EN ALEJANDRÍA
“Decidimos ir a ver con nuestros propios ojos lo que
ocurría. De nuevo en la carretera, nos vimos, como antes, ante una interminable
cadena de vehículos que se dirigían al Este; al atardecer había empezado a
soplar una tormenta de arena, para ponerlo todo peor. En la encrucijada, donde
una carretera penetra en el desierto y la otra va a Alejandría, la situación se
puso imposible. Los pantanos salinos se extienden aquí a ambos lados de la
carretera y ahora los vehículos estaban tan apretujados que iban de dos y hasta
de tres en fondo. Era imposible pasar, imposible adentrarse por los pantanos
donde los vehículos se hundirían sin remedio. Estaba ya oscureciendo, de modo
que decidimos renunciar a tratar de llegar a El Alamein e ir en su lugar a
Alejandría.
Paso a paso, casi como
tortugas, fuimos carretera adelante. A veces teníamos que parar completamente.

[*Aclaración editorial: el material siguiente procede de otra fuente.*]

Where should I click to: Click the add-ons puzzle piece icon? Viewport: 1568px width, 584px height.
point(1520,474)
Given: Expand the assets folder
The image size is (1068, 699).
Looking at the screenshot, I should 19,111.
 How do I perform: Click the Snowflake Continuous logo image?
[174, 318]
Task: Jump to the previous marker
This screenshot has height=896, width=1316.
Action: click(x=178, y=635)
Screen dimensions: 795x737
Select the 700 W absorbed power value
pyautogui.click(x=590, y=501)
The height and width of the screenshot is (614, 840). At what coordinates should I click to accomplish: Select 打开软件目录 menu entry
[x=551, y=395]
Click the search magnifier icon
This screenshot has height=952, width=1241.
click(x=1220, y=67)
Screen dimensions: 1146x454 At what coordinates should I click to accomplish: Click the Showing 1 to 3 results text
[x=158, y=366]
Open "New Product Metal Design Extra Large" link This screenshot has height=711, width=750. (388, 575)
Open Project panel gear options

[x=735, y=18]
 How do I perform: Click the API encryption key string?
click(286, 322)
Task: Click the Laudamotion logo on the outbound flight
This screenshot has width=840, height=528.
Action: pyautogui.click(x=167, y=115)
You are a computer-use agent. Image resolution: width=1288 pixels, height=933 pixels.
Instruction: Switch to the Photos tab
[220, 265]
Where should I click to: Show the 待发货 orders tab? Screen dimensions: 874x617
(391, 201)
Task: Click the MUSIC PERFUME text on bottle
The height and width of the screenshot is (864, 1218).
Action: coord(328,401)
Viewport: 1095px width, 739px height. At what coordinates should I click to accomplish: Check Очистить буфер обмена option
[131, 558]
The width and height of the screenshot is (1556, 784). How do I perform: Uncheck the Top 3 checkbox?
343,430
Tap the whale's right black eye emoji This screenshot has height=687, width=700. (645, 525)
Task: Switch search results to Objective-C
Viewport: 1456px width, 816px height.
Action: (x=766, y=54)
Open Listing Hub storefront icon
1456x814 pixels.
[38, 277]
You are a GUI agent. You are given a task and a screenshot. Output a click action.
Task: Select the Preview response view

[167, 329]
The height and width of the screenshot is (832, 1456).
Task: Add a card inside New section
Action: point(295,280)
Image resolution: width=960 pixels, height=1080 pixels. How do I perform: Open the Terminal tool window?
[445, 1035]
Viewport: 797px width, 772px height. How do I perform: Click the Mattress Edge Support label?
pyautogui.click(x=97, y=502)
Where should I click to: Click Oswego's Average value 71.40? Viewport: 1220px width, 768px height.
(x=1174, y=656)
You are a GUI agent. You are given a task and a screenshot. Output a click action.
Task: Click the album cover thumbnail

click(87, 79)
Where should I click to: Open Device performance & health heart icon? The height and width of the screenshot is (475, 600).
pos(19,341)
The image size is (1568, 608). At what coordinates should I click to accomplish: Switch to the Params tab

Luego, gradualmente, el tráfico fue haciéndose menos denso y acabó cesando por
completo. Yo nunca había visto la carretera de Alejandría tan sombría y
solitaria: aquellos parapetos, aquellas llanuras salinas, antes tan llenas de
soldados, parecían ahora desiertas. Hasta los beduinos parecían haber
desaparecido. De vez en cuando un camión militar o un coche lleno de soldados
pasaba a toda velocidad, daba la vuelta a la esquina y desaparecía en dirección
a El Cairo, pero el viejo campamento donde los polacos se habían fogueado, que
solía estar lleno de vehículos y material recién llegado, estaba ahora
extrañamente vacío. Vi una compañía de soldados indios que estaba formándose
para escuchar a un oficial, parecían una patrulla de demolición o de vigilancia
de retaguardia. Un poco más allá, vi otra compañía india que iba hacia una
hilera de camiones, cada indio con su petate al hombro.
Así las cosas,
llegamos por fin a Alejandría. Allí, de la noche a la mañana, todo parecía
haber perdido vida. Los globos de cortina contra los aviones flotaban aún sobre
la ciudad, pero casi todos los barcos se habían ido, muchas tiendas estaban cerradas,
y las calles, que solían hervir de gente a esta hora del atardecer, estaban
ahora medio desiertas.
Nos paramos ante el «Cecil
Hotel», junto al muelle. Siempre había sido nuestro cuartel general alejandrino
y era un edificio alegre, lleno de oficiales de la flota y de mujeres. Ahora,
todo esto había cambiado. Nos fue fácil encontrar habitación. El bar estaba
medio vacío, y la poca gente que vimos en él estaba sentada en grupitos,
comentando las noticias o la falta de noticias. Dos policías militares se nos
acercaron y nos ordenaron que nos incorporásemos inmediatamente a nuestras
unidades; les dijimos que no sabíamos a dónde teníamos que ir a presentarnos,
como no fuese al Cuartel General, y que nos era imposible volver allí a causa
del embotellamiento del tráfico. Por fin, convinimos en que, como los demás oficiales
que estaban en el hotel, no saldríamos de él hasta la mañana siguiente.”
Alan
Moorehead. Trilogía africana. Inédita Editores.